All the BC, Alberta, Sask and North results

Click here for Part 2 of this series, which covers provincial women’s and men’s championships from Manitoba east, to Newfoundland and Labrador.
In British Columbia, Corryn Brown and her Kamloops team are back in the Canadian women’s championship following a pair of playoff wins over defending champion Kayla MacMillan (of the former Clancy Grandy squad).
Brown and teammates Erin Pincott, Sarah Koltun—a STOH veteran with Territories skip Kerry Galusha—and Samantha Fisher lost their last round robin game to MacMillan but defeated her 8-3 in the Page 1 vs 2 game and then 10-7 in the championship final.

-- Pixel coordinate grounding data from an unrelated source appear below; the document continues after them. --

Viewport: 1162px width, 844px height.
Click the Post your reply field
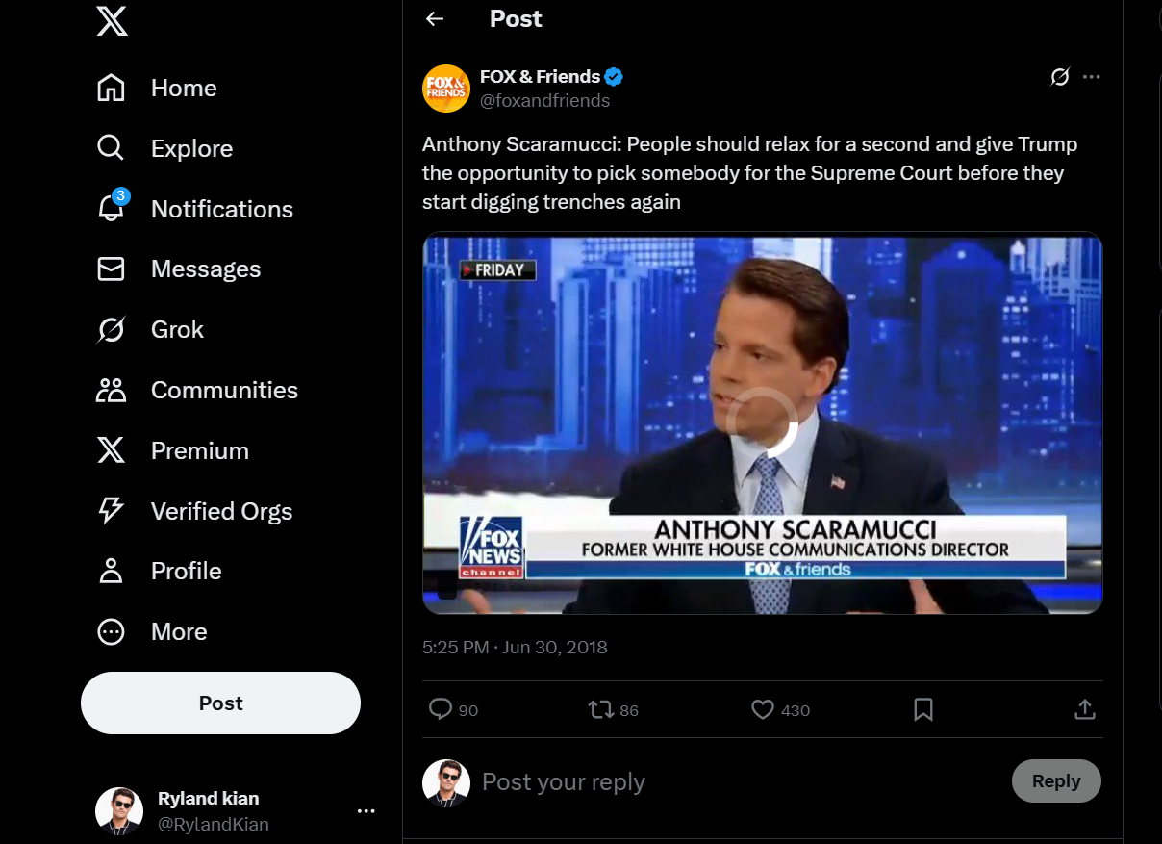pos(712,781)
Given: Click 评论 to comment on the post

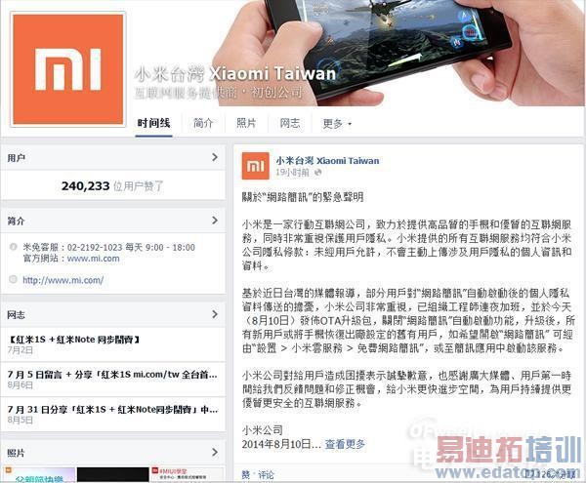Looking at the screenshot, I should [266, 475].
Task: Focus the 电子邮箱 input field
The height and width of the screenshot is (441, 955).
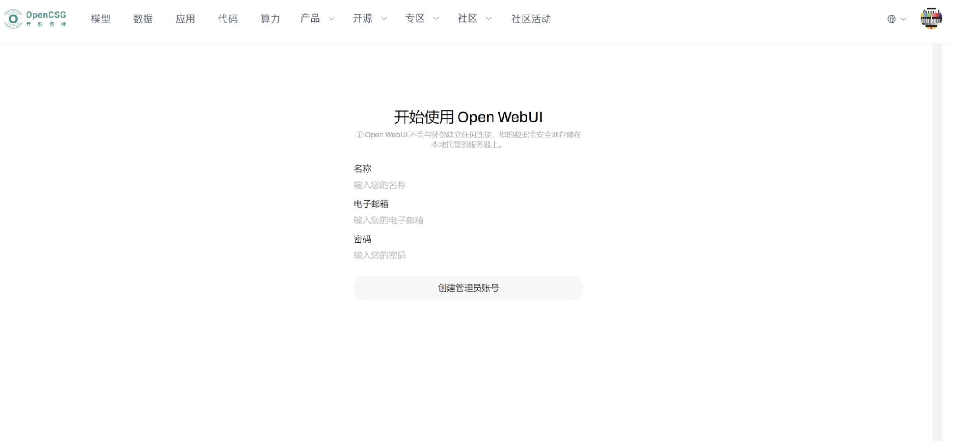Action: click(x=468, y=220)
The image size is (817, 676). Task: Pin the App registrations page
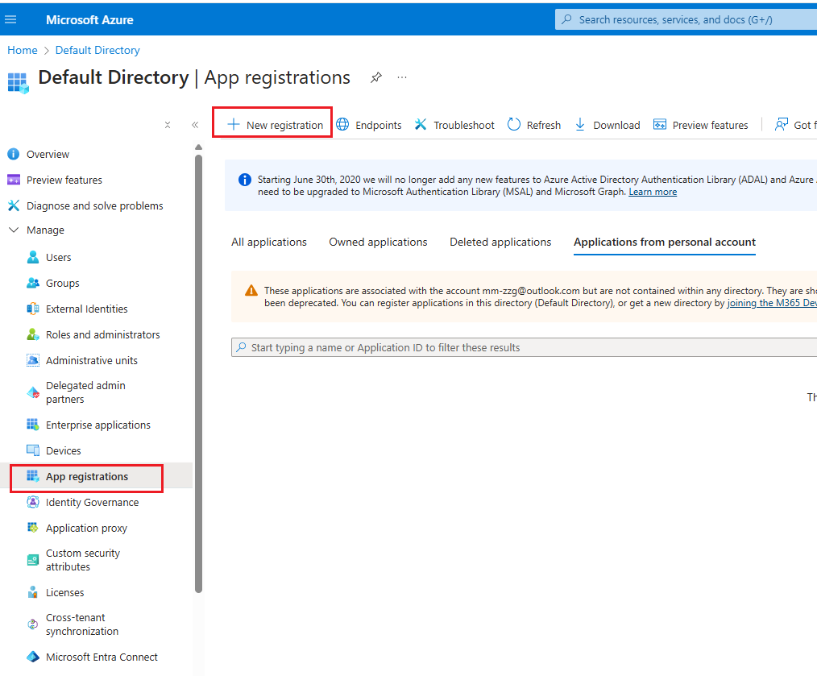[375, 77]
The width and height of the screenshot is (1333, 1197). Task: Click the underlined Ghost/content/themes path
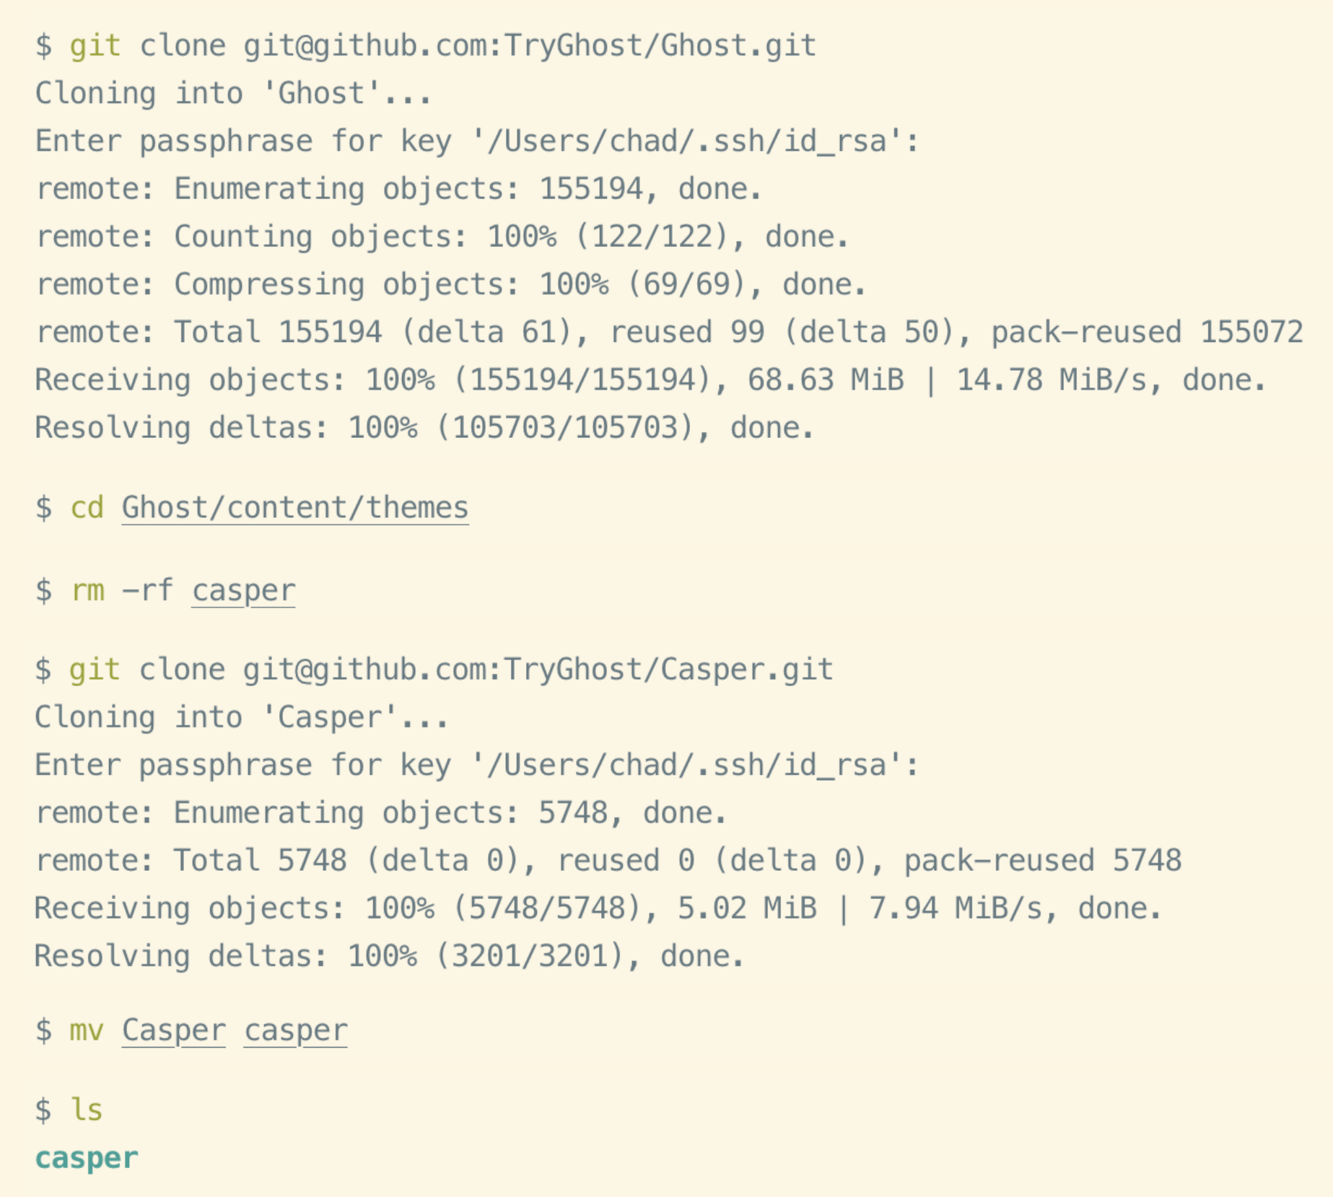[x=295, y=508]
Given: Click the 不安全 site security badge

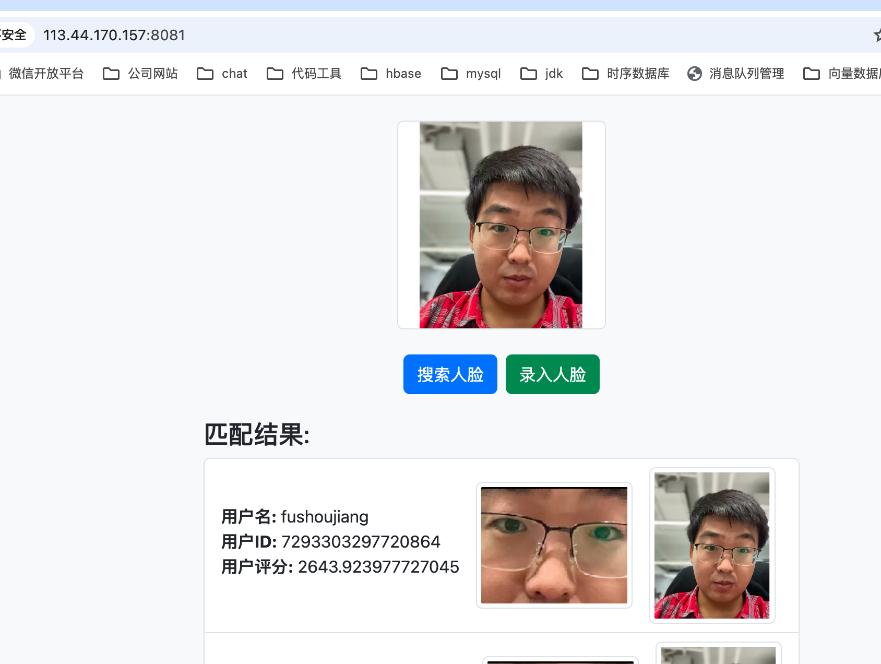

In the Page 3 vs 4 matchup, Kristen Ryan stole a wild 11-10 extra-end game over Taylor Reese-Hansen.
MacMillan went on to beat Ryan 7-5 in the semifinal.
There were no steals or blanks in the final at George Preston Arena in Langley. Team Brown fell behind 2-1 at the start but began to assert themselves with leads of 3-2 and then 6-3 at the break.
A seventh-end deuce gave Brown an 8-4 lead but MacMillan, coached by boyfriend Niklas Edin of Sweden, cracked a three-ender to trail 8-7 but Brown nabbed a critical deuce in the ninth, for the eventual 10-7 scoreline.

It’s the fourth B.C. title for Brown and Pincott since 2020, and Koltun will make her 10th Tournament of Hearts appearance in Thunder Bay (Feb. 14-23).
Brown lost last year’s B.C. final to the Grandy/MacMillan squad, but qualified for the Scotties as the final Wild Card entry.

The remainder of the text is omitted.